Records provided:
┌────────

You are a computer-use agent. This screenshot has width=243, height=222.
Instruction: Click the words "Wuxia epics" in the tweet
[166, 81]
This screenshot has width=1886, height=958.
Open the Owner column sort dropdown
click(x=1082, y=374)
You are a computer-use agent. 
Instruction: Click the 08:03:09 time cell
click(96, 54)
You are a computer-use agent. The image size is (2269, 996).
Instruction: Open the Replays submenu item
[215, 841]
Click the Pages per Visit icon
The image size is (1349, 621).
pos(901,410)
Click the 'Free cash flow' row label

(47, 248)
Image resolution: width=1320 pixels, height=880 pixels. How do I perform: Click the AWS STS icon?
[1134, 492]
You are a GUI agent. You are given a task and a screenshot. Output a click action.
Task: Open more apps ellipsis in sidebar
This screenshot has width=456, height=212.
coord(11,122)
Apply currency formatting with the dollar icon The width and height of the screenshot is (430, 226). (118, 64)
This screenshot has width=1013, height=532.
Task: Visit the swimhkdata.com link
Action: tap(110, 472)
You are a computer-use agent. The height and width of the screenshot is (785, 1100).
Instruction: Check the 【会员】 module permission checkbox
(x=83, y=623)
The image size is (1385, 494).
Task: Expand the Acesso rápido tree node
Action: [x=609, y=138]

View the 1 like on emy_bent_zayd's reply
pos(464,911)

└────────

Set task:
Rewrite every line of the listing above as a numbered list, omitting any blank lines.

Written response:
1. You are a computer-use agent. This screenshot has width=243, height=222.
2. Instruction: Click the words "Wuxia epics" in the tweet
3. [166, 81]
4. This screenshot has width=1886, height=958.
5. Open the Owner column sort dropdown
6. click(x=1082, y=374)
7. You are a computer-use agent. 
8. Instruction: Click the 08:03:09 time cell
9. click(96, 54)
10. You are a computer-use agent. The image size is (2269, 996).
11. Instruction: Open the Replays submenu item
12. [215, 841]
13. Click the Pages per Visit icon
14. The image size is (1349, 621).
15. pos(901,410)
16. Click the 'Free cash flow' row label
17. (47, 248)
18. Image resolution: width=1320 pixels, height=880 pixels. How do I perform: Click the AWS STS icon?
19. [1134, 492]
20. You are a GUI agent. You are given a task and a screenshot. Output a click action.
21. Task: Open more apps ellipsis in sidebar
22. This screenshot has width=456, height=212.
23. coord(11,122)
24. Apply currency formatting with the dollar icon The width and height of the screenshot is (430, 226). (118, 64)
25. This screenshot has width=1013, height=532.
26. Task: Visit the swimhkdata.com link
27. Action: tap(110, 472)
28. You are a computer-use agent. The height and width of the screenshot is (785, 1100).
29. Instruction: Check the 【会员】 module permission checkbox
30. (x=83, y=623)
31. The image size is (1385, 494).
32. Task: Expand the Acesso rápido tree node
33. Action: [x=609, y=138]
34. View the 1 like on emy_bent_zayd's reply
35. pos(464,911)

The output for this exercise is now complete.